Besonders lag den BDK-Vorstandsmitgliedern die Überlastung der Beschäftigten in Bayern wegen der Migrationslage am Herzen. So gingen aus dem Bereich Rosenheim Klagen ein, die die Belastungsfolgen sehr drastisch im persönlichen bzw. familiären Bereich aufzeigten. Zum Gesprächszeitpunkt schien sich aus Sicht der Vertreter des BdK herauszustellen, dass vor allem die Stammkräfte eine Belastung ertragen müssten, die auf Dauer von niemandem verantwortet werden könne. Abgeordnete Kräfte seien ebenfalls beansprucht und müssten bei Rückkehr ggf. gleich in den nächsten Verbandseinsatz gehen oder den unbearbeiteten „Vorgangsberg erklimmen“, aber Stammkräfte nähmen ihre Dauerbelastung buchstäblich ständig mit nach Hause zu ihren Familien, ihren Lebenspartnern, ihren Kindern. Sie hätten keine Ablösung. Auf Nachfrage versicherte Dr. Romann, dass die Bundespolizei größtmögliche Hilfe für die Betroffenen z.B. durch sozialmedizinische Fachkräfte leiste. Er stellte sehr überzeugend dar, dass die erhebliche Beanspruchung unserer Kolleginnen und Kollegen der Behördenleitung sehr plastisch bewusst und sie ebenso um Lösungen bemüht sei. Auch ihm seien mehrere Einzelfälle langjährig erfahrener Kräfte aus verschiedenen dienstlichen Bereichen bekannt. Die gemeinsame Sorge um die Gesundheit der Mitarbeiterinnen und Mitarbeiter war spürbar sowie die Überzeugung, dass diese massive Belastung kein Dauerzustand sein kann.

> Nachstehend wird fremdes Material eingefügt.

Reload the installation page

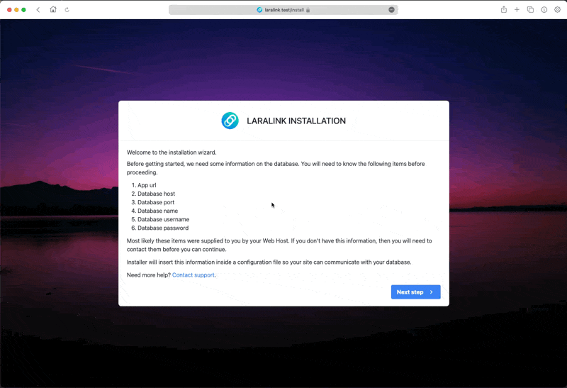click(67, 10)
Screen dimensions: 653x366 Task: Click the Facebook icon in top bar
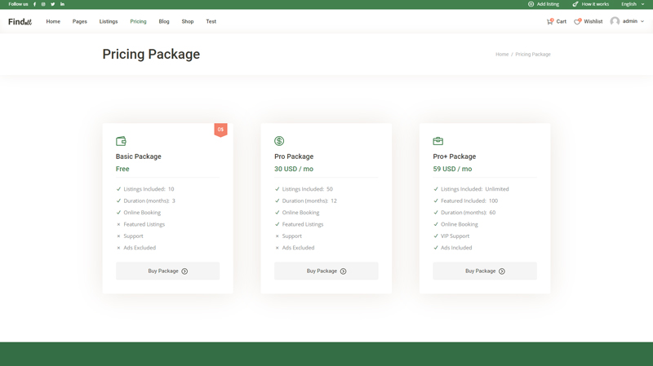click(34, 4)
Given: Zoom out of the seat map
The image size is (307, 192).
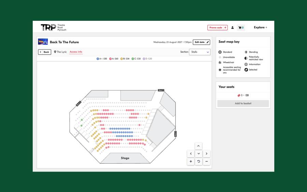Looking at the screenshot, I should [x=206, y=162].
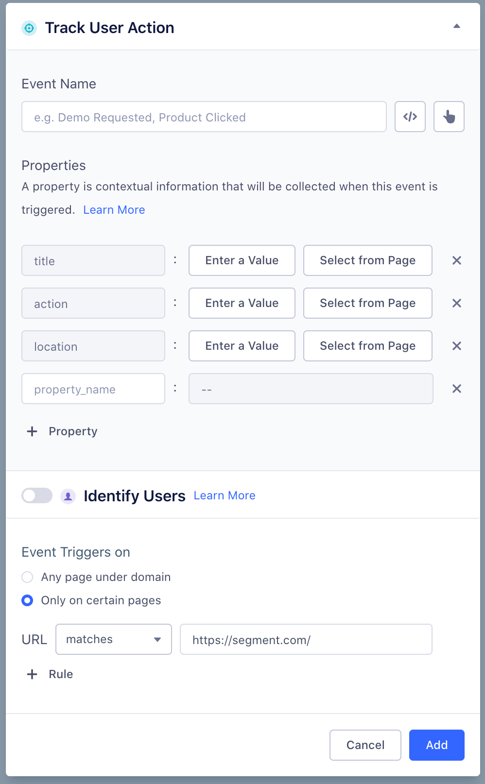This screenshot has height=784, width=485.
Task: Collapse the Track User Action panel
Action: point(456,26)
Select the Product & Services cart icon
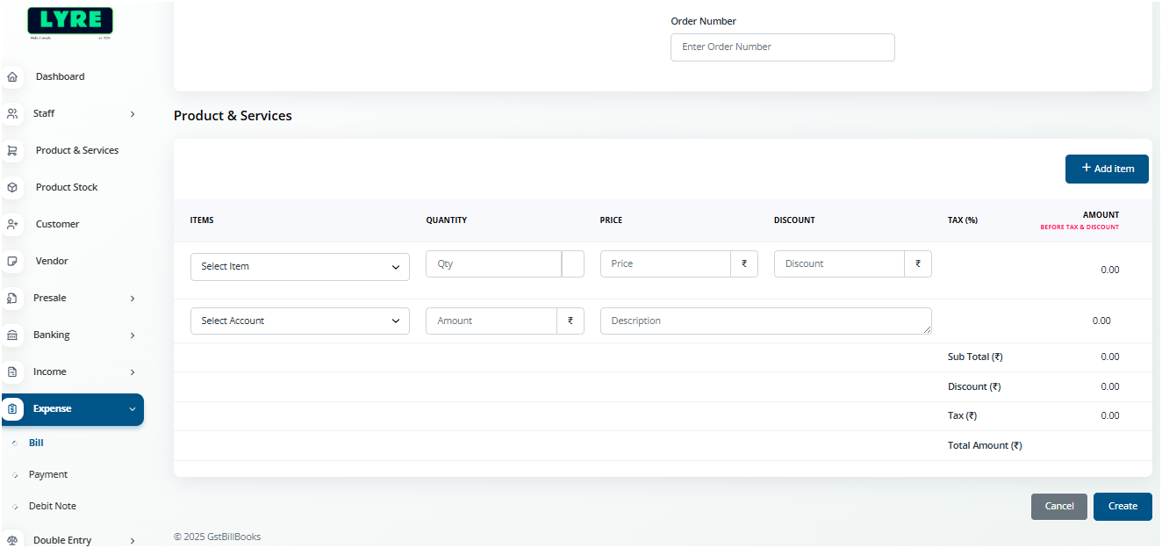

Für eine außergewöhnliche Überraschung sorgte der Verbandsvorsitzende Thomas Mischke, der während der Runde telefonisch aus Afghanistan grüßte und eine kurze „Lagemeldung“ direkt an den Präsidenten absetzte. Der BDK ist gerne zur Fortsetzung des Dialogs bereit: ob im inländischen Ehrenamt oder aus der Auslandsmission heraus.